Why I hated sports at school

Despite loving running enough to blog about it (not to mention the small matter of signing up for three half marathons) I wasn’t even remotely sporty at school. In fact, I hated it to the point where, in some desperation, I remember my best friend and me coming over all Lord of the Flies (apart from the murdering) and performing a primitive rain dance in the school grounds before one hockey lesson. FYI – it didn’t work.

The reasons for my hatred were manifold, but it’s something I’ve been thinking about a lot since discovering my dormant sporty side more than a decade later.

The main one is that I don’t think the school system as it was (or, I suspect, as it still is) is even remotely encouraging to the 99%. That is, not the five girls in the class with legs up to their armpits, who came out of the womb clutching a hockey stick and promptly took a swipe at the midwife’s ankle bone – but the rest of us. The ones who are never going to be Olympic hopefuls, who are unlikely to give up a Saturday shopping trip to get rained on in a field somewhere, but who might just – whisper it – get something out of a games class too.

I’ve loved running for myself and by myself for over a year now because I’ve realised I don’t need to be the best, or the fastest, or have the best form to achieve miracles. I can push myself to beat my own records week in, week out. I can go faster and further than I ever believed I could – even if that’s not exactly making Paula Radcliffe quake in her Nikes. In fact, I still get the same medals as the sporty girls, albeit about an hour later and with a lot more sweat involved.

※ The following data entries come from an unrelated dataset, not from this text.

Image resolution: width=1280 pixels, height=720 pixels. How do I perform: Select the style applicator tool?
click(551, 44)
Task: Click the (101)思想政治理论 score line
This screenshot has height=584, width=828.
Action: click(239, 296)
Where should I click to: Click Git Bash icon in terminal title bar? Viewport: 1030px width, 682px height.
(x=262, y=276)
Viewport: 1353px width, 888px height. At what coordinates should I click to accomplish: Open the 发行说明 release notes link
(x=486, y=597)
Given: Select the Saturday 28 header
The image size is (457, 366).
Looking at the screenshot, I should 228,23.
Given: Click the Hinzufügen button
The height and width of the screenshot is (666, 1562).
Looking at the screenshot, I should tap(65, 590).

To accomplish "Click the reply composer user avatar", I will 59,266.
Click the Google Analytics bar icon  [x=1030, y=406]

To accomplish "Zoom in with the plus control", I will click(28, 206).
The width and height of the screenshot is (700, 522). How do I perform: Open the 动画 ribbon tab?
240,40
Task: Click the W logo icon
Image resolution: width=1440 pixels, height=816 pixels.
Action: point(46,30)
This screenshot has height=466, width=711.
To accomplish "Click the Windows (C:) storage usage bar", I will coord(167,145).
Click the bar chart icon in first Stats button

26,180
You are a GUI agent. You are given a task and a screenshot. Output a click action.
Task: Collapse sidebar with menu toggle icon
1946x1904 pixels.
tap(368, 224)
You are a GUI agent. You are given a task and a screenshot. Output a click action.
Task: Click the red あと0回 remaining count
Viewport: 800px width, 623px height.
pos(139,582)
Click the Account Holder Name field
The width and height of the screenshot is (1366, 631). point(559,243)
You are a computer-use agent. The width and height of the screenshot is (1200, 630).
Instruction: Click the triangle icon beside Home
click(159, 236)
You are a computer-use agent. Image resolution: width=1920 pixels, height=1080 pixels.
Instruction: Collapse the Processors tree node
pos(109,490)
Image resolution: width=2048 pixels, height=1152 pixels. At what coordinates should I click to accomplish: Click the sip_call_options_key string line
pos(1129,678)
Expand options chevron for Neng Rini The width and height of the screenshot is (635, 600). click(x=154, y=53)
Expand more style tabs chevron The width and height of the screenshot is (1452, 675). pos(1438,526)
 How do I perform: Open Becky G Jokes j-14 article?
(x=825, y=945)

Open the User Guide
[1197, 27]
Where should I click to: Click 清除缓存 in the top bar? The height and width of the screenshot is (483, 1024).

The more I think about it, the more annoyed I get about the wasted years when I could have been running, dancing, loving the feeling of moving, cultivating a healthy relationship with my body, worrying less about dieting and the shape of my thighs and just feeling comfortable in my own skin. Or as comfortable as a teenager in an all girls’ school ever can.

I was reminded of how fragile my sporting ego once was today, at a badly run PR event. It was supposed to be taster sessions of various sports, which would have been fine – better than fine in fact, I think I would have enjoyed it – if they’d pre-warned me. As it was, with no warning, I was meant to take part in a HIIT class with three seriously sporty types (including one immensely Regina George TV presenter, who was pretty amazed to hear I hadn’t heard of her before) and not wearing the correct clothes. Oh and be photographed. And go on to another meeting I had lined up with my make up down my face and sweaty hair. No thanks.

Mean-Girls-Where-Now

I was furious, not just because I’d gotten up at 5am to be there, and because of the disorganisation (I am super anal, so I have minimal tolerance for shoddy event planning) but because of the feelings it provoked. I suddenly felt like I was 12 again, self-conscious about my weight, my inability to score in netball or look good in a gumshield. I felt friendless, on the sidelines, off the team. Feeble.

I know it’s on me, rather than them, that I felt that way – which just made me angry with myself. I didn’t want them to think I’d pulled out because I wasn’t capable and I couldn’t hold my own, because actually I know I can last well in a fast class. I can lift weights, perform reps, run for miles and still have enough energy to dance around my kitchen afterwards. But not without warning and a proper sports bra.

Luckily, since I started running I’ve met enough amazing men and women who are supportive of me, and even impressed by my efforts. And running has given me such swathes of confidence that even if I was in it alone, I’m not going to let the Mean Girls stop me plodding.

 

PS On the way back from London, pride dented, I read a perfectly-timed article in Runner’s World by the wonderful Lisa Jackson who has run 100 marathons and is a self-professed slow runner. And she doesn’t care. I love her.